- [EXERCISE INSTRUCTIONS] Your output should be exactly the lines from the one containing "The image size is (1389, 868)." through the final line of the following data, please, with no pictures.

── DATA PROVIDED ──

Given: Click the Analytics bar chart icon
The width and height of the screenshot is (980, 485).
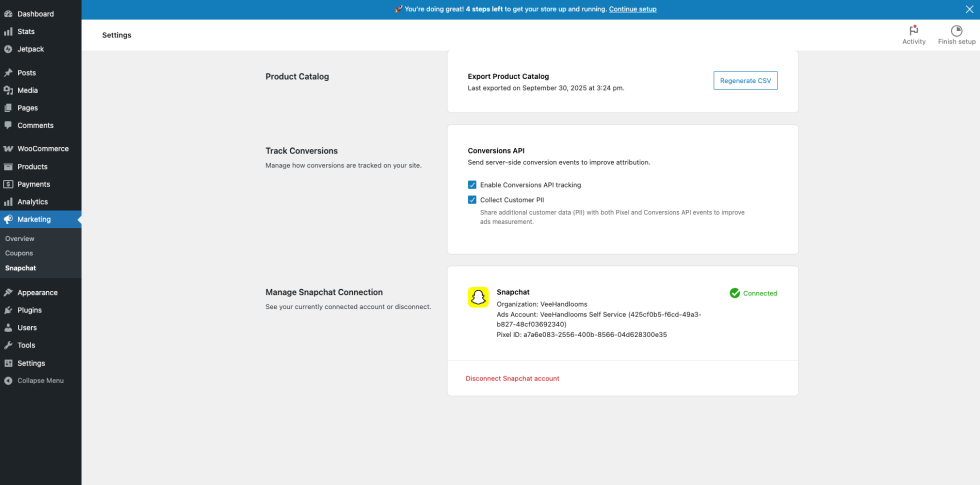Looking at the screenshot, I should point(8,202).
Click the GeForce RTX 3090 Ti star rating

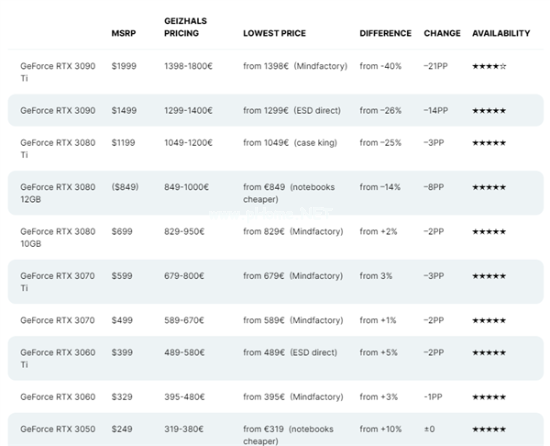pyautogui.click(x=489, y=66)
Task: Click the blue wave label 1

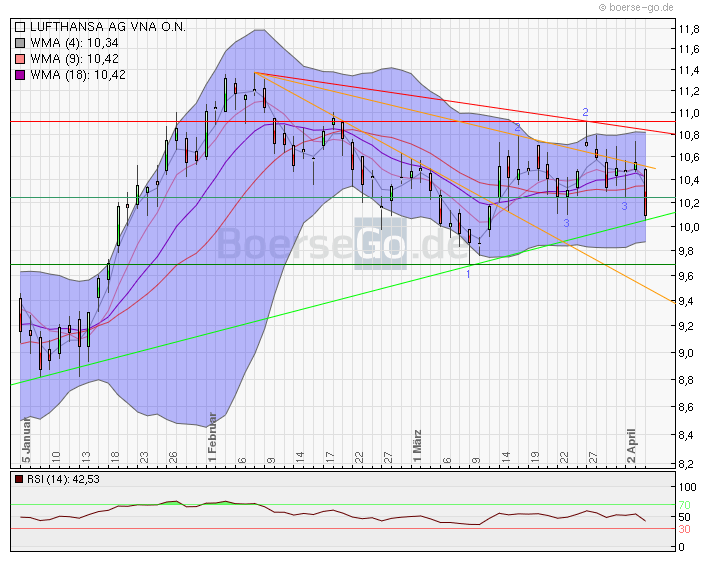Action: tap(469, 273)
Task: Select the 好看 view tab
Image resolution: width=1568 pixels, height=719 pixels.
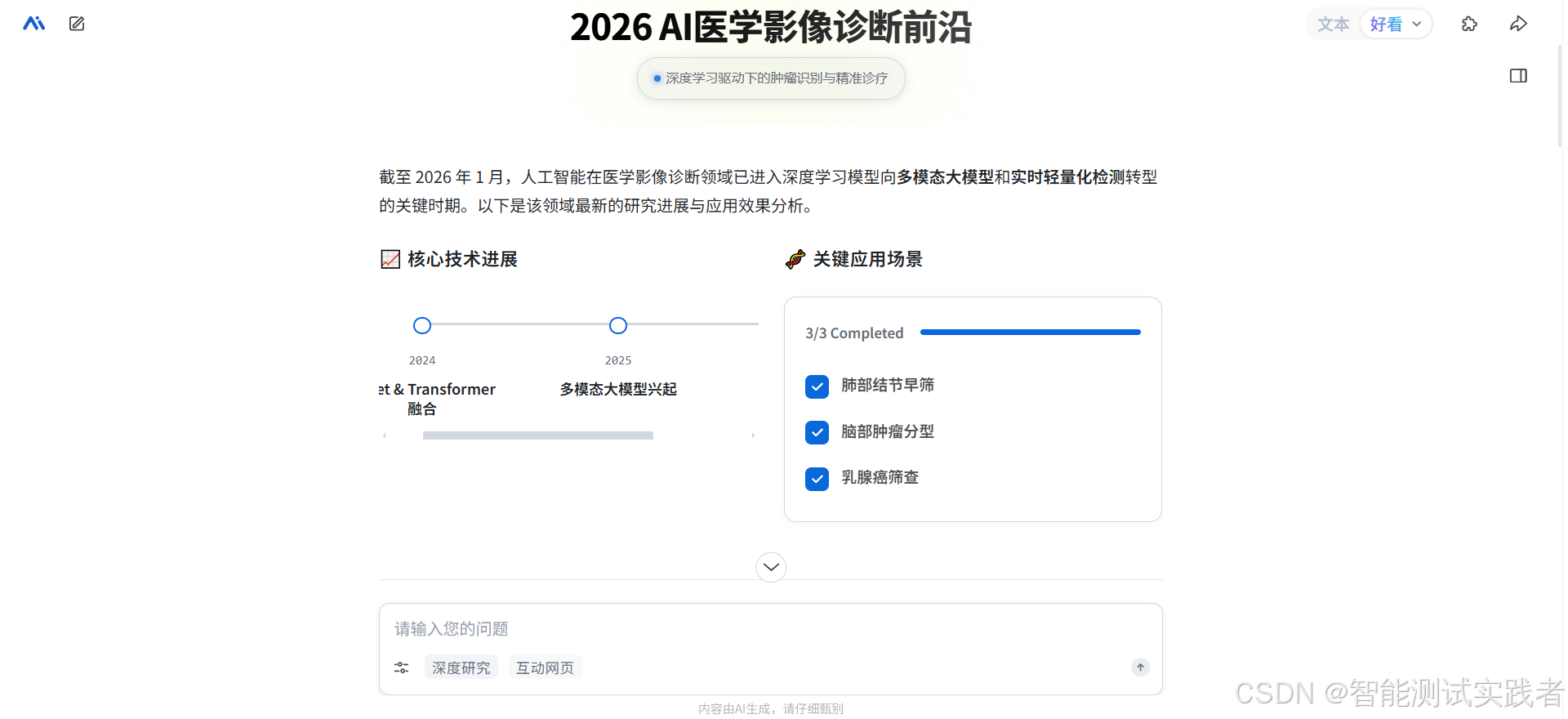Action: 1386,24
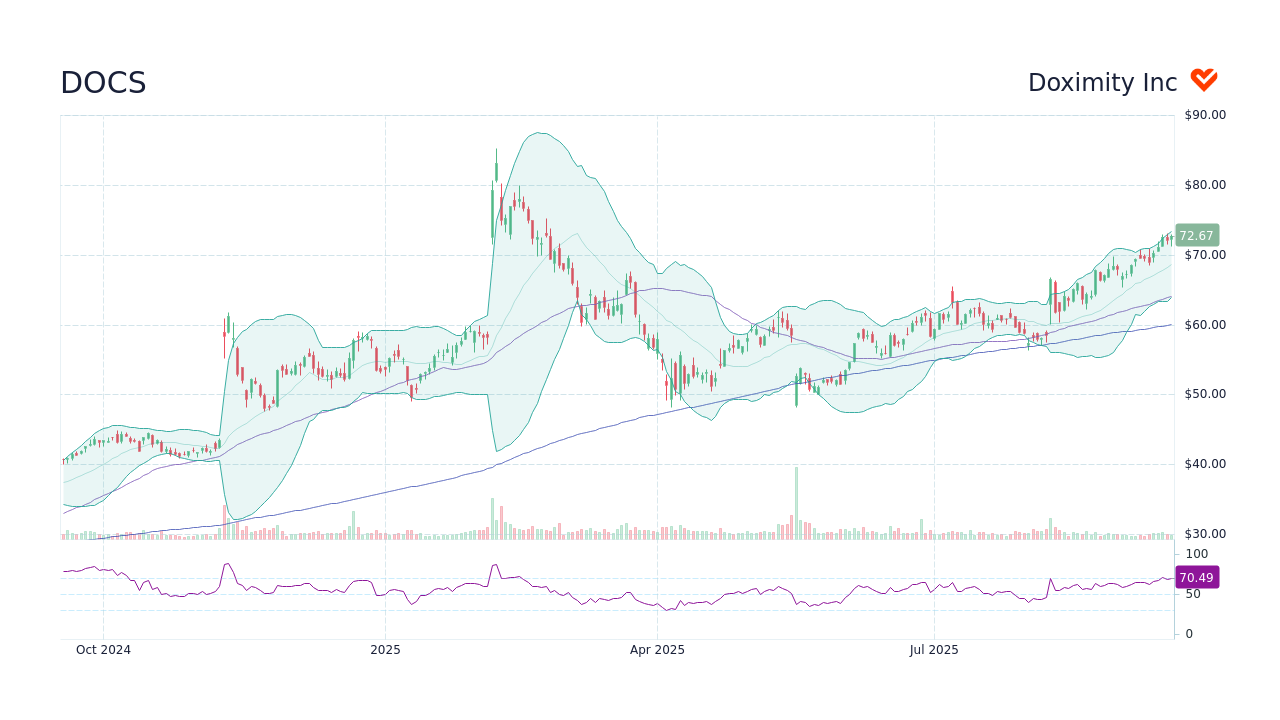Click the 0 label on the RSI scale

(x=1187, y=633)

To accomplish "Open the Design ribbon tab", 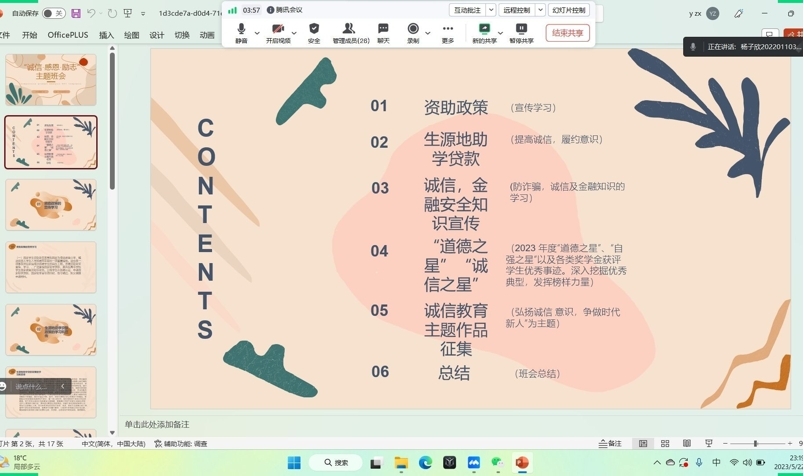I will coord(157,35).
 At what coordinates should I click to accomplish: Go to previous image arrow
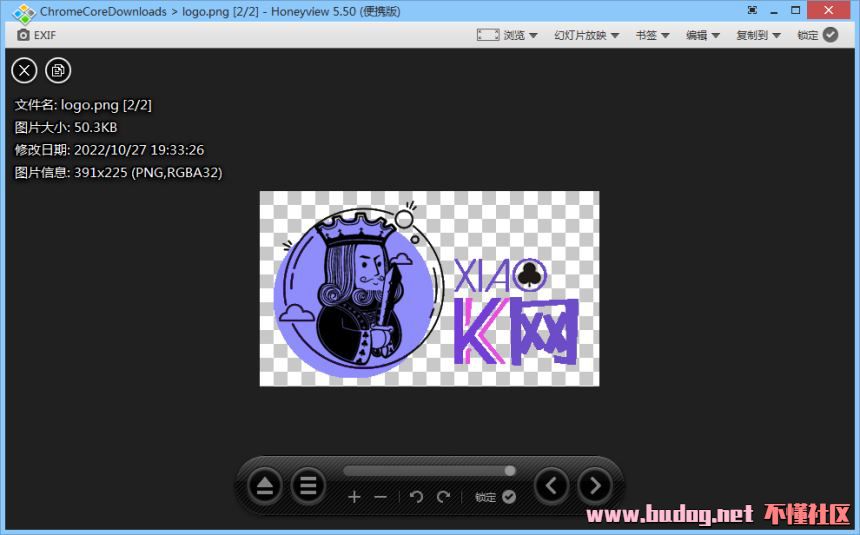coord(551,487)
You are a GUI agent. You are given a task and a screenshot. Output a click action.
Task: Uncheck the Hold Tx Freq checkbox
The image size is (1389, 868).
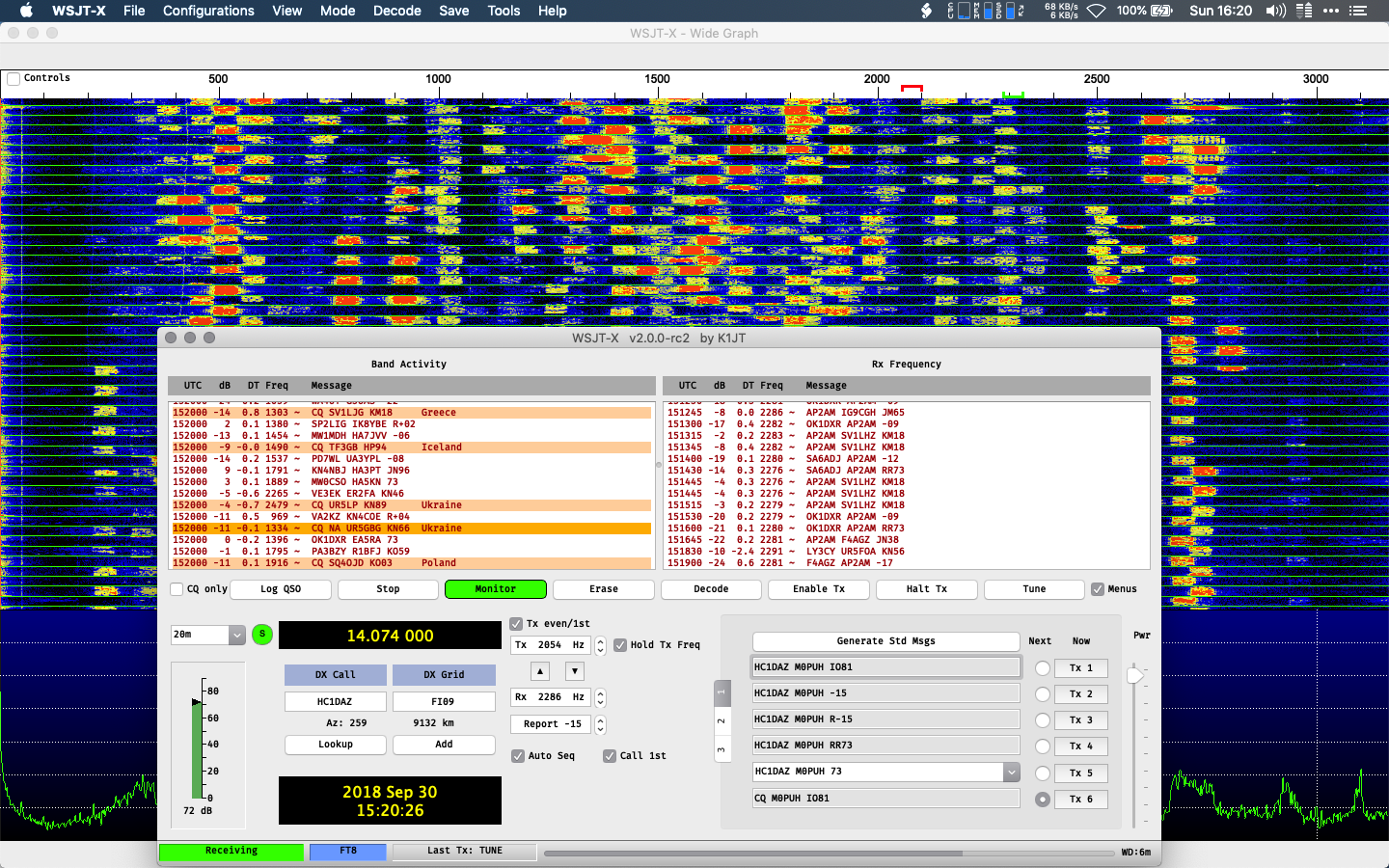pos(620,645)
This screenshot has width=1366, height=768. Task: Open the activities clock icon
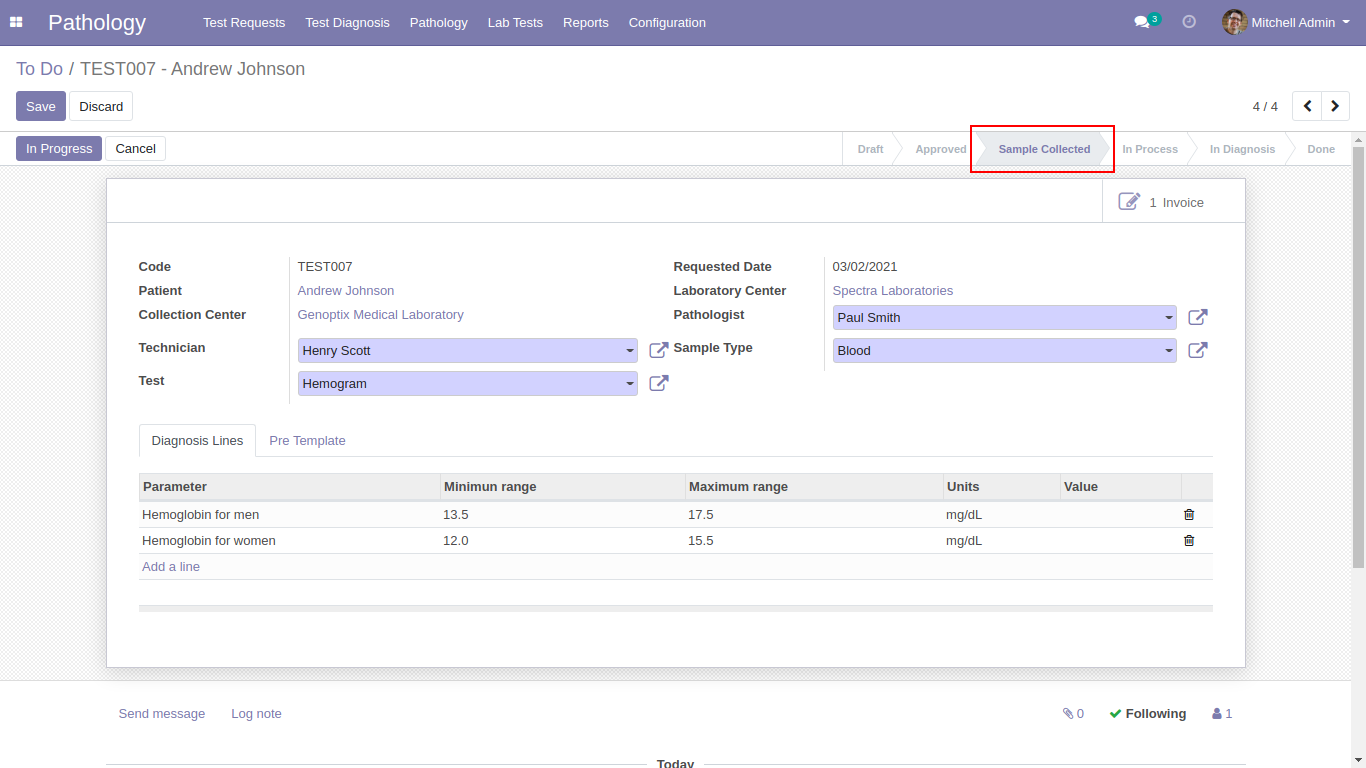point(1189,22)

───

- [PROBLEM SOLUTION]
The image size is (1389, 868).
pos(620,645)
This screenshot has width=1366, height=768. Task: Open the activities clock icon
point(1189,22)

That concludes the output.